Apesar de historicamente negligenciadas pelo governo, está acontecendo uma campanha de domesticação das favelas visando a Copa do Mundo e as Olimpíadas do verão de 2016.
No Rio, uma força policial especializada denominada UPP (Unidade de Policia Pacificadora), tenta conter as altas taxas de criminalidade e violência. Paralelo à isso, projetos de construção dos megaeventos tem ameaçado despejar 25 mil pessoas de baixa renda de diversas áreas ao redor do país. Porém pacificar favelas tem um significado maior que demolições e incursões policiais; atinge também a cultura da favela.
O funk carioca, ou favela funk, ganhou popularidade nas comunidade do Rio de janeiro durante os anos 80 com uma fusão de Miami bass com influências locais. As letras são explícitas – inclusive pornográficas –, e em geral tratam de drogas, crime, violência contra a policia e retratam as mulheres de forma agressivamente sexual. Décadas depois de surgir, esse gênero musical permanece estritamente associados às favela e aos seus moradores, especialmente negros e pobres. Por essa razão, qualquer tentativa de erradicar o funk carrega fortes conotações socioeconômicas.
Os defensores das proibições dos bailes funk alegam que essas festas são antros de violência e uso de drogas, que a música alta perturba as áreas residenciais e que as letras explícitas promovem uma cultura de sexo e violência.

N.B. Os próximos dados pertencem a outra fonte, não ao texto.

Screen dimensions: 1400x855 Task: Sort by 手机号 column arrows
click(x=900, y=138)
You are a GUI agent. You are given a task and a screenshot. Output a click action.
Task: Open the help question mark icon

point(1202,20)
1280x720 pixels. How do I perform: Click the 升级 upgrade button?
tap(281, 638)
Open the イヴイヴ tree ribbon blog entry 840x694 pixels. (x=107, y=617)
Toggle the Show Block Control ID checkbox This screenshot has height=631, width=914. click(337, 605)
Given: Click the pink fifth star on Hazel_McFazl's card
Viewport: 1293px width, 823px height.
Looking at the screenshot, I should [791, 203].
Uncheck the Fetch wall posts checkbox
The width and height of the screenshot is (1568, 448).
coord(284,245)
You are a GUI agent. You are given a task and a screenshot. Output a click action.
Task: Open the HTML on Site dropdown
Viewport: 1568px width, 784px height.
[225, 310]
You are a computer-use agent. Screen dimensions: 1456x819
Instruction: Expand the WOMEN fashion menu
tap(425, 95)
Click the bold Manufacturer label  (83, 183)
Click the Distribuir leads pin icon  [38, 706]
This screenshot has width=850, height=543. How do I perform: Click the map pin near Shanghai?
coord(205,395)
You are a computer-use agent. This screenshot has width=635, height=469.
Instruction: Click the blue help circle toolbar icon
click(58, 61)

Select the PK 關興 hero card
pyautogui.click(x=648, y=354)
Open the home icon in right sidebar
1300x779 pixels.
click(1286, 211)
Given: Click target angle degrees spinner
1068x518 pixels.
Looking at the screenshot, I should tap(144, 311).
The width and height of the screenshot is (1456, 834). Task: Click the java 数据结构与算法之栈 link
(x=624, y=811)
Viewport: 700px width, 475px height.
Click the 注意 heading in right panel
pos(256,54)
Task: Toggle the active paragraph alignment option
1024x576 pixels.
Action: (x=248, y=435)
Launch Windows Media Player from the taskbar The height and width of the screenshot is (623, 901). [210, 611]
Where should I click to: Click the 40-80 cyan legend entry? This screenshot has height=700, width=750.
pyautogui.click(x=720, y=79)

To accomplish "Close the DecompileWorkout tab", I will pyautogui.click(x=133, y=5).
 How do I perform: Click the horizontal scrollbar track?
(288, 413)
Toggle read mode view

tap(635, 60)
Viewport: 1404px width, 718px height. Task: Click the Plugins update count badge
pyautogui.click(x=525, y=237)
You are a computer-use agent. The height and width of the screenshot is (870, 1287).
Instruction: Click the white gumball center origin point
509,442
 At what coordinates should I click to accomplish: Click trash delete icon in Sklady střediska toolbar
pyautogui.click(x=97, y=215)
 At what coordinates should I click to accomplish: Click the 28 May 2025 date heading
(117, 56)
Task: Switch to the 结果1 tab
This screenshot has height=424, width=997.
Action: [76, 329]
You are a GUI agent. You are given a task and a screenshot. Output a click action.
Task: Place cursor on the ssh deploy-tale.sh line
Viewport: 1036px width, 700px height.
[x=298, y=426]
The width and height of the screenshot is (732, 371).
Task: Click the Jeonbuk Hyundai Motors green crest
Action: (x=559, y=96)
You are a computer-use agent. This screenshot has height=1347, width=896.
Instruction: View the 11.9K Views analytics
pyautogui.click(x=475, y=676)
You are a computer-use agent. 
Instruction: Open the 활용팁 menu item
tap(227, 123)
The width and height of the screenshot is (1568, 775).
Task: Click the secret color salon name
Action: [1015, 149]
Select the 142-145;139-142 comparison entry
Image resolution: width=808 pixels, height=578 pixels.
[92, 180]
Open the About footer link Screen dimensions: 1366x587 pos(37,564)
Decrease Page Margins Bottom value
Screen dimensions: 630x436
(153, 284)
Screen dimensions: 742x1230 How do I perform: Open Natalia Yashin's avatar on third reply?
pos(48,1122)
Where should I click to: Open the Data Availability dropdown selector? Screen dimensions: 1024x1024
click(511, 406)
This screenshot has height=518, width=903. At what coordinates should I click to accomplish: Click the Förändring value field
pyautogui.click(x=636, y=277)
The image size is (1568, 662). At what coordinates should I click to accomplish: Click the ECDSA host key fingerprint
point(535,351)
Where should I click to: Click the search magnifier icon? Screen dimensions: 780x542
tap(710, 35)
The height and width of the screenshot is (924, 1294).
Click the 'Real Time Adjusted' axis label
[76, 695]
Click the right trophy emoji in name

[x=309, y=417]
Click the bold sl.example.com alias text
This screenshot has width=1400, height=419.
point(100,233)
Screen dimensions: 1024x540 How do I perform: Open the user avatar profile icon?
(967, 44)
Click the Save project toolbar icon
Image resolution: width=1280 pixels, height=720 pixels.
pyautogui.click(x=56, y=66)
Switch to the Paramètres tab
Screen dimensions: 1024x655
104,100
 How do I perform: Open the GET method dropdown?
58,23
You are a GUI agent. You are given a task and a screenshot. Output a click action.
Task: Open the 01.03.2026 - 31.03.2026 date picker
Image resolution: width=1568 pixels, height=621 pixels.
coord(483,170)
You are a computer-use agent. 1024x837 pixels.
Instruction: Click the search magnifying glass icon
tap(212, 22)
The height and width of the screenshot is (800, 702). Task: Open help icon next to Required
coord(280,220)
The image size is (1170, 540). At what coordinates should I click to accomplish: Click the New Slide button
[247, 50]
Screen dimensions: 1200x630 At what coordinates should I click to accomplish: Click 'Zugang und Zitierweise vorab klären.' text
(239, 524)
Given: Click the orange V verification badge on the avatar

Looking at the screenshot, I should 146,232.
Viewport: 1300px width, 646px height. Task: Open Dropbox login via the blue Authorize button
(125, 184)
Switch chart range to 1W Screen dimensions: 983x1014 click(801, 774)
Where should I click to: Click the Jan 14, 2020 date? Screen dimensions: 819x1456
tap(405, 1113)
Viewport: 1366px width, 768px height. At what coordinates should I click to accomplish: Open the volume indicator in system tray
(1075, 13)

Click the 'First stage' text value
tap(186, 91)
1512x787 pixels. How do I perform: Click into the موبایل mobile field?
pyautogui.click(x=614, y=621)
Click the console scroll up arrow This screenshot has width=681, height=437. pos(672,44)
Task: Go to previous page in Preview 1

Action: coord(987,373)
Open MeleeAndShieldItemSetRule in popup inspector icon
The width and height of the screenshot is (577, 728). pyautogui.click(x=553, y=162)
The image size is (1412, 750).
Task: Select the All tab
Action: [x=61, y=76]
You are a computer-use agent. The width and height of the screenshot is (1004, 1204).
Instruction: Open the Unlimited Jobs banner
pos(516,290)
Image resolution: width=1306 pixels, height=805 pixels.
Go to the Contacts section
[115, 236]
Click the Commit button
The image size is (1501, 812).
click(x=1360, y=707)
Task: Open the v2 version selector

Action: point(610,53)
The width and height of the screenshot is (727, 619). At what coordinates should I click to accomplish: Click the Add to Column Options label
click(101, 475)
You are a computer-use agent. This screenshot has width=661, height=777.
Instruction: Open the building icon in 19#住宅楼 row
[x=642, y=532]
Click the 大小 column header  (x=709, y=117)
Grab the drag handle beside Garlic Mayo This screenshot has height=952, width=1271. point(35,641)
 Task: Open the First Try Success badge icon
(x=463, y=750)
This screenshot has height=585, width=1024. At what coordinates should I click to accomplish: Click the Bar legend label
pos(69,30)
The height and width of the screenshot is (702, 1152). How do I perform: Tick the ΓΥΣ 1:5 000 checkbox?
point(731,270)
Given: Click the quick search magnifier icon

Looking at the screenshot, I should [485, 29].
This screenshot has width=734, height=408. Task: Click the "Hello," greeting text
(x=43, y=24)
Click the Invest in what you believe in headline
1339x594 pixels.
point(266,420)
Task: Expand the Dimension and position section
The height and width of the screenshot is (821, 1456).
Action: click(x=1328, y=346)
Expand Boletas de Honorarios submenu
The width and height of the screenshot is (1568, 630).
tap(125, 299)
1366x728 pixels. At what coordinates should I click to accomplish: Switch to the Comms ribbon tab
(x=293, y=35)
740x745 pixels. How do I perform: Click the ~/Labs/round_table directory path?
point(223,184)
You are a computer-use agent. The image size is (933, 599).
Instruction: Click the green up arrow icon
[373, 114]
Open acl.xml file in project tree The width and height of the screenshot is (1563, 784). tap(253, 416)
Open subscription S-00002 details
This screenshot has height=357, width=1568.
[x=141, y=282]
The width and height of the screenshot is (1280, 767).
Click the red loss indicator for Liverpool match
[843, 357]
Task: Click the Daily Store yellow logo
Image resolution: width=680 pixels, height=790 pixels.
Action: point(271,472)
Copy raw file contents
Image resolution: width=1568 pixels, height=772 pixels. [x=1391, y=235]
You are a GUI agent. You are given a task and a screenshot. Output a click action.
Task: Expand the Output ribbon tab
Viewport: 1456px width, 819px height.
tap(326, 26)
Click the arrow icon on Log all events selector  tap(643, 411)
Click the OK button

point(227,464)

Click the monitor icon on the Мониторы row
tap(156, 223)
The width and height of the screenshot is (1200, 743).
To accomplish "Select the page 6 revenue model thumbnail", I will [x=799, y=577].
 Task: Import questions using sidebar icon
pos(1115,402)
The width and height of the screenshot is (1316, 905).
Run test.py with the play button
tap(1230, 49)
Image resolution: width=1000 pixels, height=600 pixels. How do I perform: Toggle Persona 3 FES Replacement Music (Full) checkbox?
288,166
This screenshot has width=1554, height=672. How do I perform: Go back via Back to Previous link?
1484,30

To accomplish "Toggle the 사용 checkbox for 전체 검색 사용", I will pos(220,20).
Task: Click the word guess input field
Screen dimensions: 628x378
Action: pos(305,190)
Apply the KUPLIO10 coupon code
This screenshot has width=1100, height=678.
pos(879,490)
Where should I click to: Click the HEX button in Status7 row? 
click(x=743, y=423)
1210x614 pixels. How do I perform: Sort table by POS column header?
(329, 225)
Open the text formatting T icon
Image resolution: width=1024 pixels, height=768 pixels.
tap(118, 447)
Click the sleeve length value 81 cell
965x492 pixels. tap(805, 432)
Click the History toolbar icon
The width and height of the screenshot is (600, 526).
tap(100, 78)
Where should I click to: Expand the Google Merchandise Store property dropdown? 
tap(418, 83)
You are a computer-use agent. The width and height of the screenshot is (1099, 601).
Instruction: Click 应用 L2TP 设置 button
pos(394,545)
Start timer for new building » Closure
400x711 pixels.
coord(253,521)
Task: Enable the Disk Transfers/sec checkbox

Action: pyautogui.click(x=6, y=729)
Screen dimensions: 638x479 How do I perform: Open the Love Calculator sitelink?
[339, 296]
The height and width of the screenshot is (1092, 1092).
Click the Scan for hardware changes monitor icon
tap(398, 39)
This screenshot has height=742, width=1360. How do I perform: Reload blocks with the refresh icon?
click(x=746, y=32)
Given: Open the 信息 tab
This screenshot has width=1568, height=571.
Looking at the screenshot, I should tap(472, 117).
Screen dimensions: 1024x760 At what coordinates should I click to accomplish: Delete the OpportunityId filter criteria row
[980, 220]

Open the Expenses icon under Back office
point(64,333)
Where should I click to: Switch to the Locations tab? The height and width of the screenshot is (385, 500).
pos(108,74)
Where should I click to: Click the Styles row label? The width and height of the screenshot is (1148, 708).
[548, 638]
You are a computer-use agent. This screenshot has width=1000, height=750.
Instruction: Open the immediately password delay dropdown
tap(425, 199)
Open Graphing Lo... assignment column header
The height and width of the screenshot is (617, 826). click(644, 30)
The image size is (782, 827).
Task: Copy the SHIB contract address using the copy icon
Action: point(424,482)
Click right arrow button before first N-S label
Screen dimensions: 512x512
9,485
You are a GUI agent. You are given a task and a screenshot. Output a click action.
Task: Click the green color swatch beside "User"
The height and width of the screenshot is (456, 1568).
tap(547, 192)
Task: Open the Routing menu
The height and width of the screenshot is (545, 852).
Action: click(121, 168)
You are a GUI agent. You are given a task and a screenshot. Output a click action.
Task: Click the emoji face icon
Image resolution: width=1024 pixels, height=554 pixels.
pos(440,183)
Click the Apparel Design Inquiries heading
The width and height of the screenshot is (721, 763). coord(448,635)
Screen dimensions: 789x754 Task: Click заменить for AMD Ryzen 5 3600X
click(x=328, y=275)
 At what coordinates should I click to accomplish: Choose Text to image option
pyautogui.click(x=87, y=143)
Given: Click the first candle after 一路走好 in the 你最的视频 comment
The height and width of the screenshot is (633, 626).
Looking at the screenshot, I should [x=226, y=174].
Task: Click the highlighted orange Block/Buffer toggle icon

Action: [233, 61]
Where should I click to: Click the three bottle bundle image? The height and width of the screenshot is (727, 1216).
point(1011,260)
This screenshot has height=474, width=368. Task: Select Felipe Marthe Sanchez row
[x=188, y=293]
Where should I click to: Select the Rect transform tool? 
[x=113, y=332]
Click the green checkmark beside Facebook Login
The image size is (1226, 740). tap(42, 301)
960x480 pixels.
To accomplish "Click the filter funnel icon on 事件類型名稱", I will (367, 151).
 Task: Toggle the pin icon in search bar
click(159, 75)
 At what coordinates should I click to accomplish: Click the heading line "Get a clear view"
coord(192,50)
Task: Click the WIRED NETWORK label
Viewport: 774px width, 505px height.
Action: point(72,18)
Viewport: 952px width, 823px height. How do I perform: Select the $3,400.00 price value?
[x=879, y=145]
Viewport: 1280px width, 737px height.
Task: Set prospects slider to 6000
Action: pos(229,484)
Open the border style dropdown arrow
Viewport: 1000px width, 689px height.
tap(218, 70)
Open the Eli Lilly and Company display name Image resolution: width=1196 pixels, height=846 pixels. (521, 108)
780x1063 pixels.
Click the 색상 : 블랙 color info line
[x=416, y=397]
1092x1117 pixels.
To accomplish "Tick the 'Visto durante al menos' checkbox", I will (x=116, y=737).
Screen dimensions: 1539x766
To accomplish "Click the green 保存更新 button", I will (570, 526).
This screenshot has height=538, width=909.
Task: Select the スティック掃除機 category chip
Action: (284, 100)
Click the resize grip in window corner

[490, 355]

Mas os que apoiam o funk afirmam que a música é uma forma de auto-expressão e que as letras refletem o dia a dia das dificuldades da vida na favela. Apesar da reputação de machistas, os funks não são exclusivamente sobre festas e mulheres, e podem oferecer uma poderosa crítica social. Drogas e consumo de álcool dificilmente são limitados aos bailes funk, eles apontam, mas são tão comuns quanto em qualquer clube noturno – apesar de a policia raramente patrulhar estes lugares. Além do que, festas ao ar livre são um dos poucos entretenimentos disponíveis para pessoas pobres em cidades como Rio de Janeiro e São Paulo, cidades que competem com Nova York e Paris em termos de custo de vida.
Existe uma ironia mórbida em caracterizar o funk como promotor de violência, levando em conta que a repressão do funk levou alguns MC’s, cantores famosos de funk, a serem alvos comuns de assassinatos, inclusive pela policiais e por forças paramilitares. Fora das favelas, essas mortes têm sido recebidas com um misto de indiferença e celebração.
De acordo com Juca Ferreira, ex-Ministro da Cultura, a criminalização do funknão é novidade no Brasil. Samba e capoeira, agora integrados na cultura nacional, já foram proibidos devido as suas raízes na cultura afro-brasileira. “Faz parte do lado obscuro do Brasil, que vem da época da escravidão, a criminalização de uma cultura praticada por grandes segmentos da população, que não tem acesso à cultura e à todos os serviços que o Estado e a sociedade oferecem,” diz Ferreira.
É inquestionável que as favelas se beneficiariam com o aumento de segurança pública e com melhorias de infraestrutura, e que essa situação deveria ser uma prioridade para o governo. Mas, como diz Ferreira, “Eu tenho muita dificuldade em acreditar que a polícia seja a melhor crítica cultural.”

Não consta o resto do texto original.